It’s one of those sparkling September days. The sky soars, saturated with rare blue. The glinting particles in the atmosphere catch light and shimmer – you might imagine you’re by the Mediterranean. A specific event in history might have upended that, though, making you remember that ecstatic morning, that mile high sky, one of the “best days of the year” before airplanes hit the World Trade Center.
That horrible day can’t own these luminous days. They keep on coming, yesterday and today from somewhere beyond, making addicts of the “now” trouble over ideas of significance underneath and beyond single events. We get the significance in bursts. In the age of terror, bursts of joy are served up on our platter.
It would be gauche to ask for sustained happiness – almost stupid, leaving a bad taste in the mouth.
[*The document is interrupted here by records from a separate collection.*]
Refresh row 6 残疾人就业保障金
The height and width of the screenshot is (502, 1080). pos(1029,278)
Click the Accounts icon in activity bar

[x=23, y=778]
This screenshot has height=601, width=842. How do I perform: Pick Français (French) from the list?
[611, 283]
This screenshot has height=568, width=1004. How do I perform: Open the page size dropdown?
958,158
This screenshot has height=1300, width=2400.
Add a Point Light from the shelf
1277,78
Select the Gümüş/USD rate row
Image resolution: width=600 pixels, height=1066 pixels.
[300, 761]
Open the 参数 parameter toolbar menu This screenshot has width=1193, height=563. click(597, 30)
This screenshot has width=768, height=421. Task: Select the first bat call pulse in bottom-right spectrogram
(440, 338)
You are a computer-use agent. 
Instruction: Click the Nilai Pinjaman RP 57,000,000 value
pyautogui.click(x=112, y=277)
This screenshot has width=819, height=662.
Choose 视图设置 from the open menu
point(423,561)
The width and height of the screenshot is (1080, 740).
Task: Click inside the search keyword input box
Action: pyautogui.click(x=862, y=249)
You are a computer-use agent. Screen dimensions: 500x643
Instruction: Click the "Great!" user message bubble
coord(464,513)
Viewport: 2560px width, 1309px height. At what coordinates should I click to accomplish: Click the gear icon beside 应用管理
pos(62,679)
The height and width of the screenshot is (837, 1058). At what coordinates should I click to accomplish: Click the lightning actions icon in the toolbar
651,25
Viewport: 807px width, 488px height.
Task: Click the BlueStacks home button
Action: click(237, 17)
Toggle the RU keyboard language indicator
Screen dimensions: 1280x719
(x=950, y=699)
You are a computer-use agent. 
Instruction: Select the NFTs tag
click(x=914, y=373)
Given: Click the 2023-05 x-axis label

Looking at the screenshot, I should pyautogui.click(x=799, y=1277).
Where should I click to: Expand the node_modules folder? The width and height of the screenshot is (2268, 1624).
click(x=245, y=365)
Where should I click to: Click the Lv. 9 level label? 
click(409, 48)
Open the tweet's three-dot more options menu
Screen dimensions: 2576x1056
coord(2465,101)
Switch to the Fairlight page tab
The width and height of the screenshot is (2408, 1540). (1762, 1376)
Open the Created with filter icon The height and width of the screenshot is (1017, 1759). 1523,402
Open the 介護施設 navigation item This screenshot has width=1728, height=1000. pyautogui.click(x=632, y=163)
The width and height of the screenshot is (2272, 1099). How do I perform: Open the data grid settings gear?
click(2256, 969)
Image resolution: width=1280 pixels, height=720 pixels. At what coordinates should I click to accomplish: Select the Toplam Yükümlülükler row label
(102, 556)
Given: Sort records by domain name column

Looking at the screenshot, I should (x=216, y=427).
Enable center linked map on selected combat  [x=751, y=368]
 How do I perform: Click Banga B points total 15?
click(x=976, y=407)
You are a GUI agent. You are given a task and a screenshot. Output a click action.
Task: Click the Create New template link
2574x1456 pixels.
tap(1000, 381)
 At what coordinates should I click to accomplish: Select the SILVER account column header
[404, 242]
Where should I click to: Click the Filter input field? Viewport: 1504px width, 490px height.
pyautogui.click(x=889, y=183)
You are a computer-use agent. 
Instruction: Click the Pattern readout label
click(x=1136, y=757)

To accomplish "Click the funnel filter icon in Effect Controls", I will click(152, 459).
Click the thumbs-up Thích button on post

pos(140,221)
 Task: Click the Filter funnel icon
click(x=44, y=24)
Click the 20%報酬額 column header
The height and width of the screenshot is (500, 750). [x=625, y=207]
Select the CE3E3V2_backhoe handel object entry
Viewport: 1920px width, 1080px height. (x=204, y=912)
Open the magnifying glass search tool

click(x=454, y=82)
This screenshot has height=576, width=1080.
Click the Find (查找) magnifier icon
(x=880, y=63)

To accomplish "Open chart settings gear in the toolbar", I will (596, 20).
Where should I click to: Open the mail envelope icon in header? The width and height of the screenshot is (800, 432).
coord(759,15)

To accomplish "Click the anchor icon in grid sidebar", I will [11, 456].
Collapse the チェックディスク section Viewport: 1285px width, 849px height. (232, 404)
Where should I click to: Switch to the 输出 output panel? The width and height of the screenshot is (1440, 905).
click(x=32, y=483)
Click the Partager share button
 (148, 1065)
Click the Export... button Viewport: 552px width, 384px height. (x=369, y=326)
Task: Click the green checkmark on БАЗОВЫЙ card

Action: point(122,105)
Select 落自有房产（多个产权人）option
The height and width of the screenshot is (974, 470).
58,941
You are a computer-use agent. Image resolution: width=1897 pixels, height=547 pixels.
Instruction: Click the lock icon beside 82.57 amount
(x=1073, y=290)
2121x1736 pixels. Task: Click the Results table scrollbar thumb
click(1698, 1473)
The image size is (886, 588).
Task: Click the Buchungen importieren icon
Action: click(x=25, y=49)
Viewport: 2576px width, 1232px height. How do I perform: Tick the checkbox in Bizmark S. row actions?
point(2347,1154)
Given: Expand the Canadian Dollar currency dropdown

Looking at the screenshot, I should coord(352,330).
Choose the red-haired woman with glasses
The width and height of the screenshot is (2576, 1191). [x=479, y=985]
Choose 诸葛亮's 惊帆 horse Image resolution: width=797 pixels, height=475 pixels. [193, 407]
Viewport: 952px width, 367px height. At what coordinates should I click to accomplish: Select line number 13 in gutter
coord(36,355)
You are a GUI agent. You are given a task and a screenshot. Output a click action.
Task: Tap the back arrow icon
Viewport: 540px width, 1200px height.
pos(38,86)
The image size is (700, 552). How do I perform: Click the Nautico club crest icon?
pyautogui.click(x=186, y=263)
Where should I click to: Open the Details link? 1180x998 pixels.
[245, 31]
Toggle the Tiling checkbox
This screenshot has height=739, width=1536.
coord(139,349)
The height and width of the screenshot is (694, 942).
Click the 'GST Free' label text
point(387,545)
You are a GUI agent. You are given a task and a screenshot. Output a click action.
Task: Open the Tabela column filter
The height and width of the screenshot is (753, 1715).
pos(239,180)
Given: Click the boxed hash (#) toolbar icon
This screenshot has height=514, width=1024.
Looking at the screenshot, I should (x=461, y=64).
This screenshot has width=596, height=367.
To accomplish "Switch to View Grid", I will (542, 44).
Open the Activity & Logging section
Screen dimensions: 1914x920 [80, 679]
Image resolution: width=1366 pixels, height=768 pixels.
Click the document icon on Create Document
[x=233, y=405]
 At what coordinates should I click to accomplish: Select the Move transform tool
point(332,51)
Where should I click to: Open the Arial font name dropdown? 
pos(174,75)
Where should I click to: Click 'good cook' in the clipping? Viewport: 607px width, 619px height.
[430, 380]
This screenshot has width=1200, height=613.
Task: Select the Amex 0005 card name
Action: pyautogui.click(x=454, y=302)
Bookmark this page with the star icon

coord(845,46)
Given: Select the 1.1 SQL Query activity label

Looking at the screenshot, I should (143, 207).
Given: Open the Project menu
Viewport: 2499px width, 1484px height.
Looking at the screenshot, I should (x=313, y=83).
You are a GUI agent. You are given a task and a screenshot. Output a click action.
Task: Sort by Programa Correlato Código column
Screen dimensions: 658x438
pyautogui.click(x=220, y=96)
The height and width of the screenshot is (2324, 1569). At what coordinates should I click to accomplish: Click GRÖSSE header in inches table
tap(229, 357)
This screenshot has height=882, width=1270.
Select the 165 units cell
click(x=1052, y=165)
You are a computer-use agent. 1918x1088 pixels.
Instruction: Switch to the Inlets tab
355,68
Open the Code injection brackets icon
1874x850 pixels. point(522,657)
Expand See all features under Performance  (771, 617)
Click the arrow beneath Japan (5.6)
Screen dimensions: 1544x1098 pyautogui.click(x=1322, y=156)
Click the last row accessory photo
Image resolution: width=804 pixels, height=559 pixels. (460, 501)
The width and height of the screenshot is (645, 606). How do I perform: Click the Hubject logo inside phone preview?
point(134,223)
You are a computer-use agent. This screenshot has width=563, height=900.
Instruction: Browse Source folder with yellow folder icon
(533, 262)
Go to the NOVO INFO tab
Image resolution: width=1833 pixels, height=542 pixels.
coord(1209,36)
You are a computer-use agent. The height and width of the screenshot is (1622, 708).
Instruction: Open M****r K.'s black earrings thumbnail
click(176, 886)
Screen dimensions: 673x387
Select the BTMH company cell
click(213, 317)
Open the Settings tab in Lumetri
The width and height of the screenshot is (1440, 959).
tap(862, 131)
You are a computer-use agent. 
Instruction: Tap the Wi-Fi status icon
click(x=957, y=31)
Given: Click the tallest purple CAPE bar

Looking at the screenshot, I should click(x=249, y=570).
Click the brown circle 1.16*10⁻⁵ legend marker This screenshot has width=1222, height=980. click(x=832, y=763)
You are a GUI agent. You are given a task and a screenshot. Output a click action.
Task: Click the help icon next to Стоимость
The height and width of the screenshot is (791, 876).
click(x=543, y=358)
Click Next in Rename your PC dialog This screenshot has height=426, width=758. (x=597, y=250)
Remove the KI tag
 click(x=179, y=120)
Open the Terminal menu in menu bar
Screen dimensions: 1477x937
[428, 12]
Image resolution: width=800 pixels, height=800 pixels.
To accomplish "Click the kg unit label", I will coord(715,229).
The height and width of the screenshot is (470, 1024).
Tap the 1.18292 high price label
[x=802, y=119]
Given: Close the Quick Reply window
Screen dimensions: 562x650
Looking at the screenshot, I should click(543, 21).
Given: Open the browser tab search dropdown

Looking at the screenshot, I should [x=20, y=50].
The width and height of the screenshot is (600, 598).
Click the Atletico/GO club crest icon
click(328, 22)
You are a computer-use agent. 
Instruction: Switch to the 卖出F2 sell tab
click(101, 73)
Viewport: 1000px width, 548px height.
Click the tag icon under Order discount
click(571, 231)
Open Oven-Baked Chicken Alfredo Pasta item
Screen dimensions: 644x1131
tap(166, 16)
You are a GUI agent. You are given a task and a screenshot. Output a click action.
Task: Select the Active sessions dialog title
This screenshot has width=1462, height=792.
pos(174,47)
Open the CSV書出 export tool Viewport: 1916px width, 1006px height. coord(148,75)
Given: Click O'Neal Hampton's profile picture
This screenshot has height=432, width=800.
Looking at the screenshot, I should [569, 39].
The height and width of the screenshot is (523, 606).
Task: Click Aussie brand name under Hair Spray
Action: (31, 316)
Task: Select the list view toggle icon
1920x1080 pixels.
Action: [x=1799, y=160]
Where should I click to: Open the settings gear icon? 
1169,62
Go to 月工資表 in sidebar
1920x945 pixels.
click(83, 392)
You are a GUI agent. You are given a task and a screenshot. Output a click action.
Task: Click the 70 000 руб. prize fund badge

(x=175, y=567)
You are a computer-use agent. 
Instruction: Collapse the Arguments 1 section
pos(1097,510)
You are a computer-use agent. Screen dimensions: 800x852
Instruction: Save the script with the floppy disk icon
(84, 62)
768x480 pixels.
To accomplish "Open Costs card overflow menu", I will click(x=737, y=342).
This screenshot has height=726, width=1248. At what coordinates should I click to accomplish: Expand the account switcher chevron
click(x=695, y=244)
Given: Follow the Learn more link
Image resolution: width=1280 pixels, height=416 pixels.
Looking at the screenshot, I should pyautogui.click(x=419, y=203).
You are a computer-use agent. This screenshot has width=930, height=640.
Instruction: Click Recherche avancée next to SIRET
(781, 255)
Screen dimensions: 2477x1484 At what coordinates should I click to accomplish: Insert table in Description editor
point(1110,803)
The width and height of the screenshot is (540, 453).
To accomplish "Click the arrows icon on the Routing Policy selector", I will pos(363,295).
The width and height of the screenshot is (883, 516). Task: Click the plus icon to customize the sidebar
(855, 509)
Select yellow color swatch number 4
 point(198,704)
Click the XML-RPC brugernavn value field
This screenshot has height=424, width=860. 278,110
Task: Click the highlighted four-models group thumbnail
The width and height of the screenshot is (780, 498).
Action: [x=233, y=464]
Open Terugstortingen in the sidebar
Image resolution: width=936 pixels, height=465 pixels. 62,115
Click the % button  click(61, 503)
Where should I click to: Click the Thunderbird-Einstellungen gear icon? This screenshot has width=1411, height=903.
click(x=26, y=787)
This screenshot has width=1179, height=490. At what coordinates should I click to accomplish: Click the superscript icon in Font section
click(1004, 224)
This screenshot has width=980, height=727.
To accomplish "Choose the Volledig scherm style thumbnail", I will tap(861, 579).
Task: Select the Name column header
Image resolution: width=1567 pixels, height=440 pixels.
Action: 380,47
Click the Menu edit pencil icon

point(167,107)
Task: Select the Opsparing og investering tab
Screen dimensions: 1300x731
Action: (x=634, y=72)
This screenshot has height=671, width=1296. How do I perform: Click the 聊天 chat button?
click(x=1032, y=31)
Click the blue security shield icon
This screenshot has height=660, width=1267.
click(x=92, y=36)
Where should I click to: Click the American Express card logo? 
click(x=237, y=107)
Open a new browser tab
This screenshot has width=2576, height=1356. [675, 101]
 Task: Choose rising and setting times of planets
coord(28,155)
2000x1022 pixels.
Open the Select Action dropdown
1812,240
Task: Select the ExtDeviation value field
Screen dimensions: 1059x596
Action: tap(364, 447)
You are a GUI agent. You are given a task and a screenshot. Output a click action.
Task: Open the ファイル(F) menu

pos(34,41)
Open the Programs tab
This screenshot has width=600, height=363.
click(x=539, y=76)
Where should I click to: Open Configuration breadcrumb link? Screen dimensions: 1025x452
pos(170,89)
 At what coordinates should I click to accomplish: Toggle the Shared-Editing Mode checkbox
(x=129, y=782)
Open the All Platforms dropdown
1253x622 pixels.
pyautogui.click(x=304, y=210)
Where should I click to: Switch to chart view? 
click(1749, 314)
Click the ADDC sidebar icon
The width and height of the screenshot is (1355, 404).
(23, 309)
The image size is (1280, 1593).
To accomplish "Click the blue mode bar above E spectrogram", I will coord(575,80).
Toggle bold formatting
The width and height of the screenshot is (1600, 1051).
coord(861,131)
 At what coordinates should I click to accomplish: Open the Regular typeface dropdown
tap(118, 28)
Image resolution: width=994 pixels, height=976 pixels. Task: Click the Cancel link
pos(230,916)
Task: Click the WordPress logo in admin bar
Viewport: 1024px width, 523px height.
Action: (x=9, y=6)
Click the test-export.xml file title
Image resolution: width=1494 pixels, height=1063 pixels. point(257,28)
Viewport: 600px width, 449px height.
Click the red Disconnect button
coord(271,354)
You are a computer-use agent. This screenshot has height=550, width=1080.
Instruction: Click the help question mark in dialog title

How arrogant to think we could get away without pain! Endless happiness has the taint of things we shouldn’t have, of secrets we shouldn’t know the language of the gods and birds.
While happiness is a condition Americans still believe is their birthright, joy is a different thing. Joy doesn’t blot out awareness. Instead of smothering other realities the way happiness might, joy exists side by side with fear, anguish, mourning, as Jonathan Sacks, the British rabbi, recently wrote. As it bursts through the consciousness, it illuminates fragility. The awareness of terror sharpens love of these days – just as impending winter age and death made the popular “September Song” always potently bittersweet. We are seasoned now with the shadow of towers and terror. Attention is what is required, and in that, in attention itself lies beauty. The point is not that everything be happy or beautiful. As the Torah so often commands: “See!”